Objectives:
1. Copy word for word the part of the news report on the Thai Airways cancellations that begins at the words "By Panarat Thepgumpanat" and stops after the words "airline official said.".
2. Name every place mentioned in the sentence of the Thai Airways news report that begins "Thousands of travellers were stranded".
3. Continue the news report on the Thai Airways cancellations from where it stops.

Excerpt to read:
┌──
By Panarat Thepgumpanat and Panu Wongcha-um
BANGKOK (Reuters) - Thousands of travellers were stranded in Bangkok on Thursday when Thai Airways International cancelled more than a dozen flights to and from Europe after Pakistan closed its airspace amid rising tensions with India.
Thai Airways flights resumed by Thursday afternoon after the airline secured permission to reroute flights over Chinese airspace, but it could take up to three days to clear a backlog of 3,000 passengers, an airline official said.
Flights to and from London, Munich, Paris, Brussels, Milan, Vienna, Stockholm, Zurich, Copenhagen, Oslo, Frankfurt and Rome had been scheduled to fly over Pakistani airspace on Thursday, Thai Airways said in a statement.
Most of the airline's European flights leave after midnight and the cancellations left scores of passengers stuck at Suvarnabhumi International Airport on the outskirts of Bangkok.
└──
Information shown:
┌──
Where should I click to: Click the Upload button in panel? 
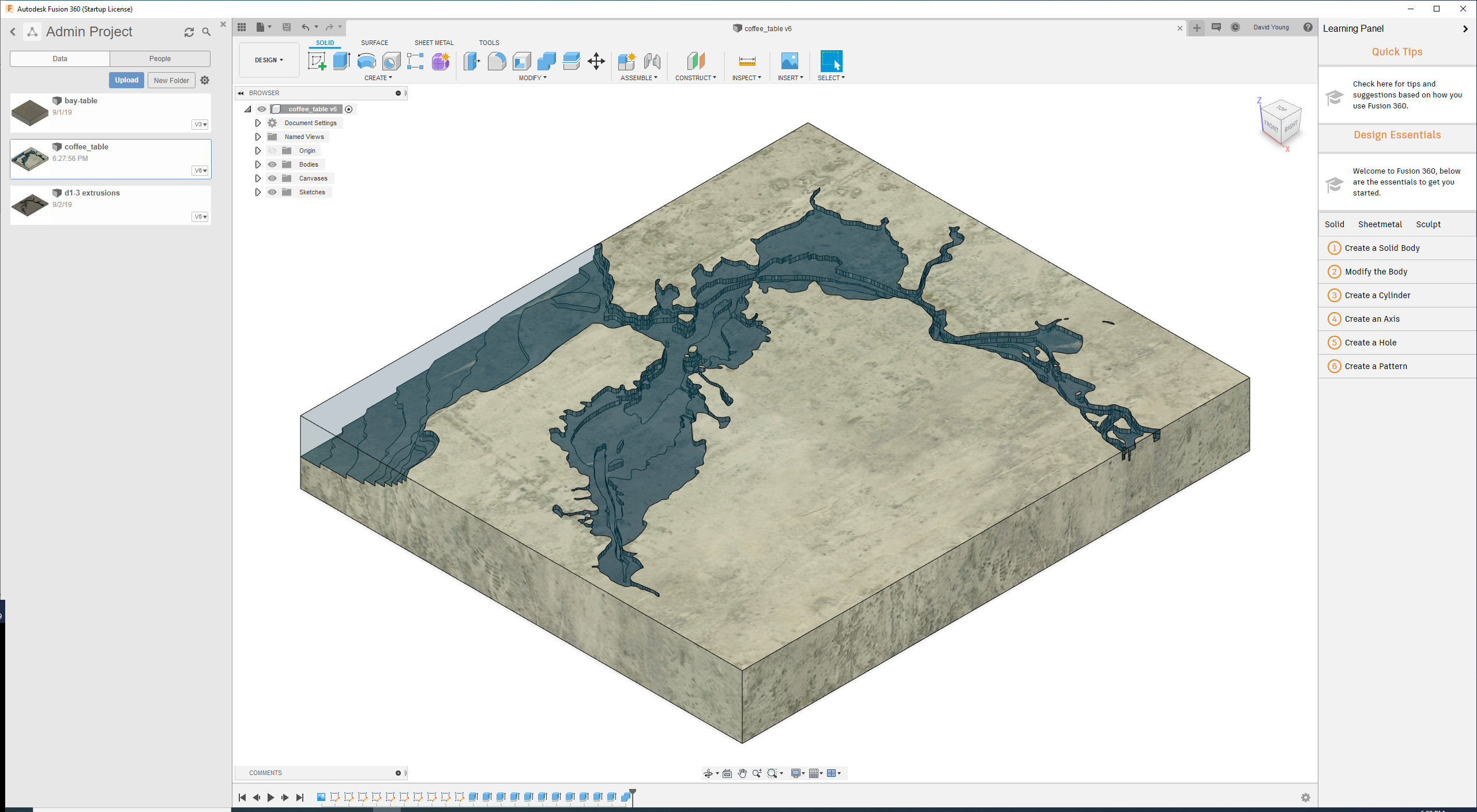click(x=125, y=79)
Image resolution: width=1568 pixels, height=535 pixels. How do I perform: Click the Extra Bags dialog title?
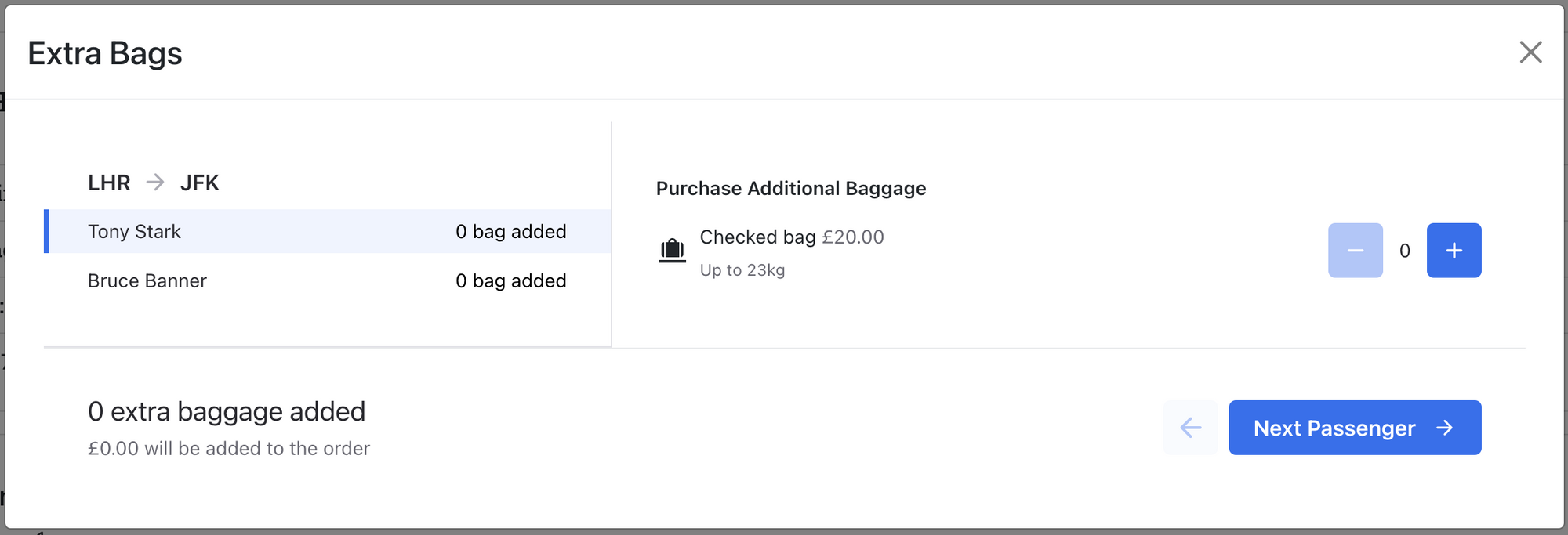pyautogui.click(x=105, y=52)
└──
Exercise answers:
1.
By Panarat Thepgumpanat and Panu Wongcha-um
BANGKOK (Reuters) - Thousands of travellers were stranded in Bangkok on Thursday when Thai Airways International cancelled more than a dozen flights to and from Europe after Pakistan closed its airspace amid rising tensions with India.
Thai Airways flights resumed by Thursday afternoon after the airline secured permission to reroute flights over Chinese airspace, but it could take up to three days to clear a backlog of 3,000 passengers, an airline official said.

2. Bangkok, Europe, Pakistan, India

3.
Thailand is among the world's most popular tourist destinations, drawing more than 38 million visitors last year, about 6.8 million of them from Europe.
'YOU HAVE TO WAIT'
Swiss tourist Gerlinde Hoff, 60, stayed overnight at the airport with her husband and by midday was still waiting for another flight home.
"They only say 'You have to wait, you have to wait, you have to wait,' she said.
"I'm angry and I'm tired. It was such a nice holiday and now it's a little bit not so nice".
Airport director Suthirawat Suwannawat said 20 flights from Bangkok were cancelled and three planes that had left were forced to return when Pakistan closed its airspace on Wednesday night.
"There were around 4,900 passengers in transit ... About 4,000 were Thai Airways passengers," he said, adding that Taiwan's EVA Airways had rerouted its 900 affected travellers.
EVA officials could not be reached for comment.
Thai Airways resumed its European flights later on Thursday after China granted permission to use its airspace, but service to and from Pakistan remained on hold.
The airline operates one flight a day to Karachi and Lahore and four flights per week to Islamabad.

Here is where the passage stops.